Laval et toponymie: un exemple pour Sherbrooke?

26 septembre 2019Gabriel Martin
Catégorie :Féminisme

À Sherbrooke, une volonté citoyenne ferme se manifeste en faveur de la parité toponymique depuis quelques années. Après les tractations résolues de groupes citoyens et de l’élue Beaudin, le conseil municipal de Sherbrooke s’est prononcé formellement en faveur de la parité toponymique, il y a déjà quelques mois de cela. Quiconque s’est investi dans le débat a pu observer les résistances des structures politiques et organisationnelles sherbrookoises, qui se sont surtout montrées indisposées par les appels au changement de culture.
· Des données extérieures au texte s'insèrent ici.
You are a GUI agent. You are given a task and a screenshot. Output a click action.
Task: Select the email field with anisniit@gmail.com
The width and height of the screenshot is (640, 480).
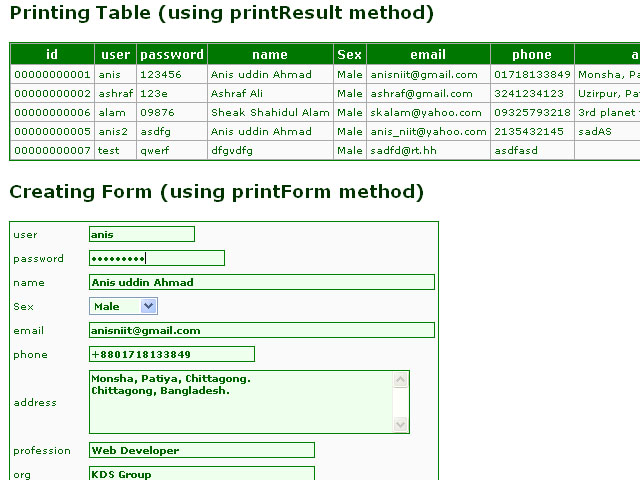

À Laval, la situation est tout autre. Une franche volonté de mieux représenter les femmes s’observe autant du côté du conseil municipal que de celui du comité de toponymie, qui a presque uniquement adopté des noms de femmes comme nouveaux toponymes depuis 2017. Pour en savoir plus, je me suis rendu à l’hôtel de ville de Laval, où je me suis entretenu avec les élus Virginie Dufour et Yannick Langlois, en présence de l’attaché politique Jibril Akaaboune Le François.

Leurs attitudes et pratiques en matière de toponymie sauraient-elles servir d’exemple à Sherbrooke? Je vous laisse le soin d’en juger, mais vous l’aurez compris : à mon sens, cela ne fait aucun doute.

Sauf erreur, Laval est la première municipalité du Québec à explicitement inscrire la représentativité des femmes comme un critère d’analyse et de choix de toponymes. D’où vient cette initiative?

VD : L’initiative vient de moi. J’ai fait la proposition qu’on augmente la représentativité féminine dans la toponymie de Laval en mars 2016. Quand j’ai appris que Montréal mettait sur pied une banque de noms féminins pour nommer des lieux, je me suis dit « Voilà ce qu’on veut! » Ce projet m’a inspiré.

J’ai déclaré mon intention au conseil municipal, dans une allocution faite à l’occasion de la Journée internationale des femmes, au même moment que j’annonçais la création imminente d’un comité de toponymie pour notre ville.

Des discussions ont ensuite eu lieu pour établir les critères de choix de noms de lieux qui entreraient dans notre Politique de dénomination toponymique. Lorsque j’ai reçu la première version de cette politique, j’ai vu qu’on n’y spécifiait pas notre désir d’améliorer la représentativité des femmes dans la toponymie lavaloise. On me disait : « Oui, oui! Ça va faire partie des critères —Et bien, je veux le voir écrit! ». [rires] Donc il y a eu une version modifiée qui a été créée. Je voulais que ça soit clair, qu’il n’y ait aucune ambigüité.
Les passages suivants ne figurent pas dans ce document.